Jen and Muti surveying the new addition
O Tannenbaum, o Tannenbaum,
wie treu sind deine Blätter!
In many countries it was believed that evergreens would keep away witches, ghosts, evil spirits, and illness.
Bob and I bought our Christmas Tree today or as I like to think of it, our Solstice Tree. You see, we don’t identify ourselves as Christian, Jewish, Pagan, Buddhist, Atheist or anything else. We just are who we are -- we believe what we believe. And we like trees.

From History.com:

In the Northern hemisphere, the shortest day and longest night of the year falls on December 21 or December 22 and is called the winter solstice.

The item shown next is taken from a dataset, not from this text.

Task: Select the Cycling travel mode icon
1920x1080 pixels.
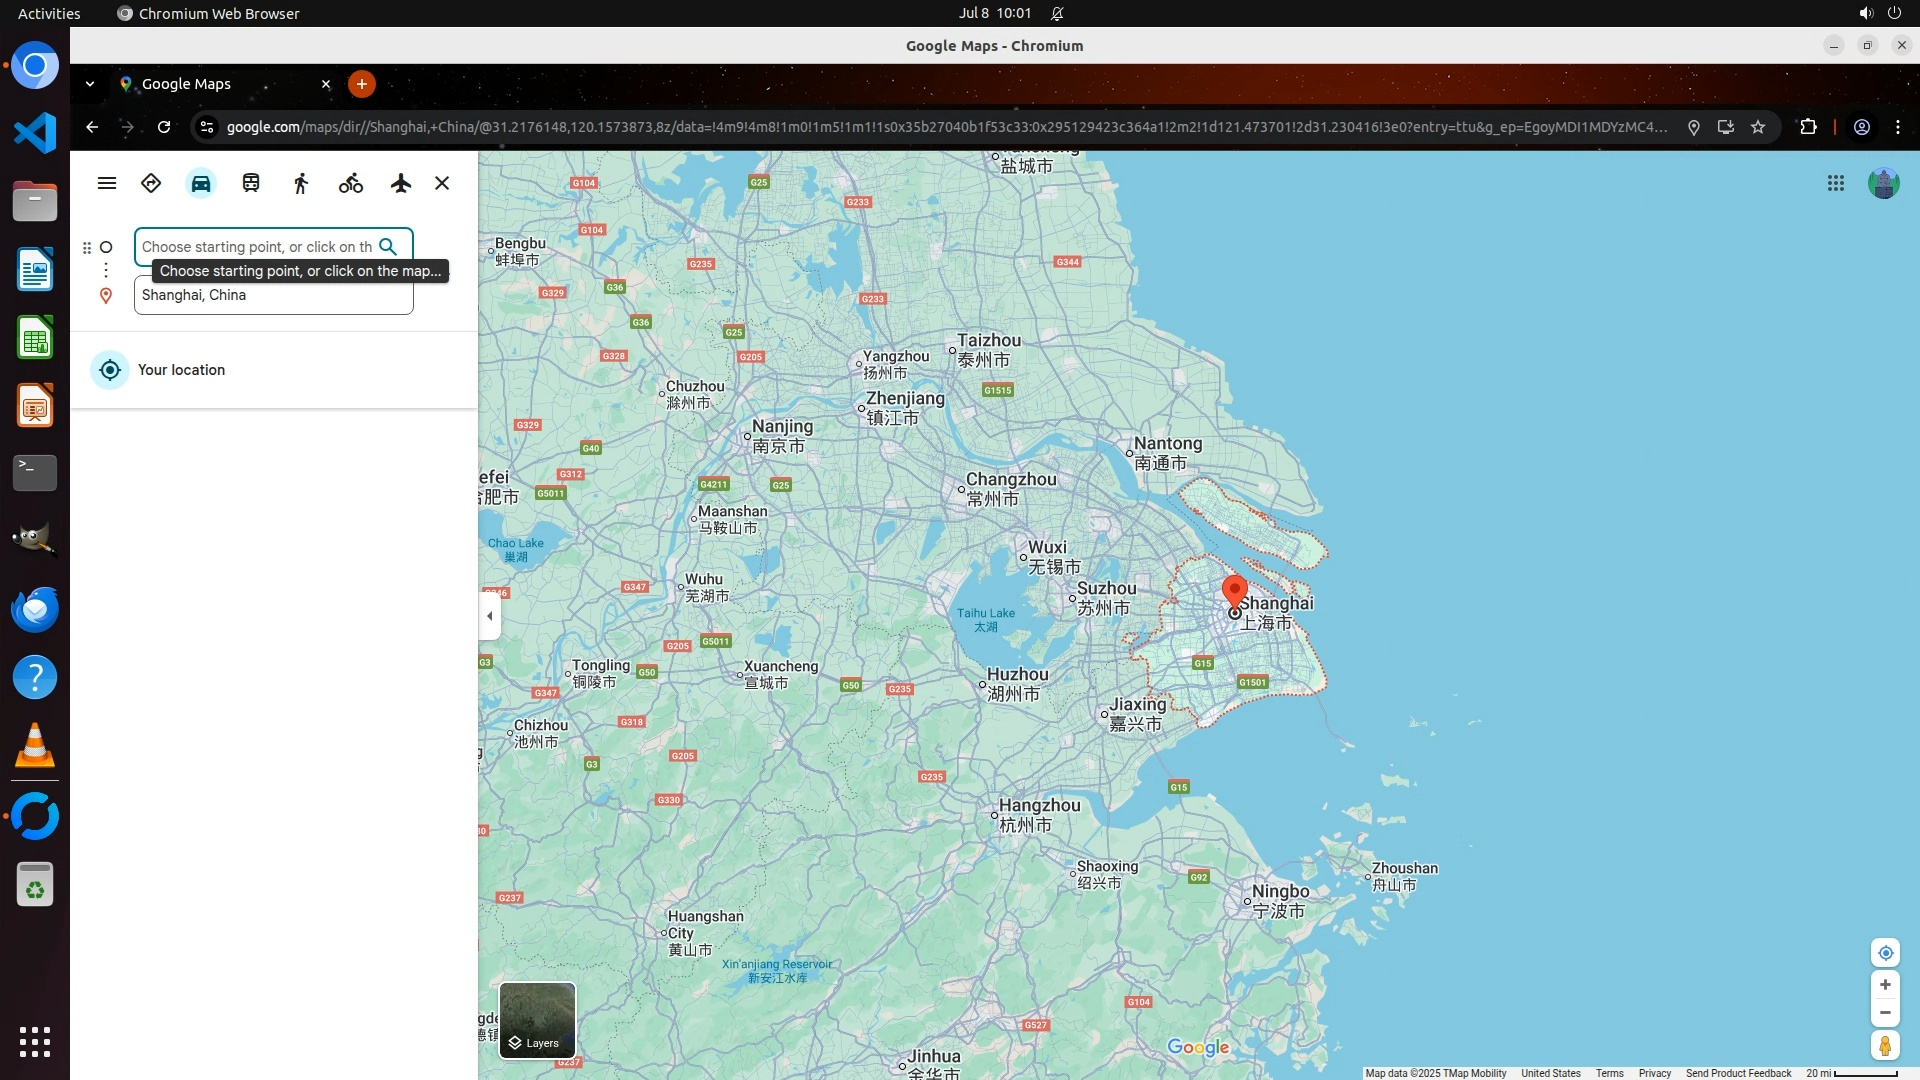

The ancient Egyptians worshipped a god called Ra, who had the head of a hawk and wore the sun as a blazing disk in his crown. At the solstice, when Ra began to recover from the illness, the Egyptians filled their homes with green palm rushes which symbolized for them the triumph of life over death.
Early Romans marked the solstice with a feast called the Saturnalia in honor of Saturn, the god of agriculture. The Romans knew that the solstice meant that soon farms and orchards would be green and fruitful. To mark the occasion, they decorated their homes and temples with evergreen boughs.
In Northern Europe the mysterious Druids, the priests of the ancient Celts, also decorated their temples with evergreen boughs as a symbol of everlasting life.
The fierce Vikings in Scandinavia thought that evergreens were the special plant of the sun god, Balder.
...
But, as late as the 1840s Christmas trees were seen as pagan symbols and not accepted by most Americans.
Baby tree and gryphon
Ah just read the whole thing -- it’s fascinating and not long.

OK, even more truth -- Jen and I were the ones who went tree shopping. Our intention was to buy ONE coniferous baby but we came home with two.

I’d insisted on purchasing a live fir so that we can plant it come spring. She was down with that...of course. Her being a fellow Arborist Avenger and all.

How did we end up with a deuce? One for each house, natürlich! That and the store had just the two Blue Spuce’s left -- one quite small (just the right size for our wee cottage) and a larger one. You know, big enough for Skitter to climb.
Skitter, scaler of trees

I couldn’t buy Skitter's Spruce and not the young, height challenged one. It’d get all lonely -- have no one to be all blue/green with and shit.

You see, this same logic is how we end up with a porch full of furry, feline ferals each morning. It's the very same damned thinking -- feed one ya gotta feed them all. OK and they had the midget tree near the register so it was an impulse buy...like Chiclets, Hello Kitty napkins and People Magazine

Next step -- Christmas/Solstice/Saturnalia Lights!